[13619] in cryptography@c2.net mail archive
Re: Session Fixation Vulnerability in Web Based Apps
daemon@ATHENA.MIT.EDU (tom st denis)
Fri Jun 13 15:12:08 2003
X-Original-To: cryptography@metzdowd.com
X-Original-To: cryptography@metzdowd.com
Date: Fri, 13 Jun 2003 11:16:26 -0700 (PDT)
From: tom st denis <tomstdenis@yahoo.com>
To: cryptography@metzdowd.com
In-Reply-To: <3EE9ACE0.22197.A992AA7@localhost>
--- "James A. Donald" <jamesd@echeque.com> wrote:
> --
> On 12 Jun 2003 at 16:25, Steve Schear wrote:
> http://www.acros.si/papers/session_fixation.pdf
>
> Wow.
>
> This flaw is massive, and the biggest villain is the server
> side code created for Apache.
You really lack some fundamental understanding.
https uses a secure private link to create a private http session. It
has NOTHING todo with authentication nor identity.

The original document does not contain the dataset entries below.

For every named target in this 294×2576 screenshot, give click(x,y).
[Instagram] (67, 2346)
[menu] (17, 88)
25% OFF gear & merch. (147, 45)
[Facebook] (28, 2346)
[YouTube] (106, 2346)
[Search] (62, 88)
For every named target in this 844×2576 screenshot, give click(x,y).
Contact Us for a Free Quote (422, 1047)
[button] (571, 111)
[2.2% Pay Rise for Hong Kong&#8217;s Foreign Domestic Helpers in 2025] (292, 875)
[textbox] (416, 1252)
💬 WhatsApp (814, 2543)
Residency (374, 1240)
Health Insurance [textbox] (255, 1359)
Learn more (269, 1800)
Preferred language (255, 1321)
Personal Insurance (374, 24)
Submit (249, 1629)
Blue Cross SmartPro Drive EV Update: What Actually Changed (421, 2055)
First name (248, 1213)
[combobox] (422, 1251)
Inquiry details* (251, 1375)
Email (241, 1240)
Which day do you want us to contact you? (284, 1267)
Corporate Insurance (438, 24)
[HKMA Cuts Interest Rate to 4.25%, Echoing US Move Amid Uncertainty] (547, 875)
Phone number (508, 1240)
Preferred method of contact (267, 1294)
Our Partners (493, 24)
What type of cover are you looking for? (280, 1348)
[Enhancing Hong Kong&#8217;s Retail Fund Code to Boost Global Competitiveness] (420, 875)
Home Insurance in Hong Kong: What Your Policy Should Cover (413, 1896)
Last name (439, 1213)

For example, when you first login to say yahoo [for email] you're on
https. Even before yahoo knows who you are. Think of a verbal
handshake in the "get smart" cone of silence..
The fact that people randomly give away *their* secrets doesn't mean
the system is flawed. It means the people are ignorant.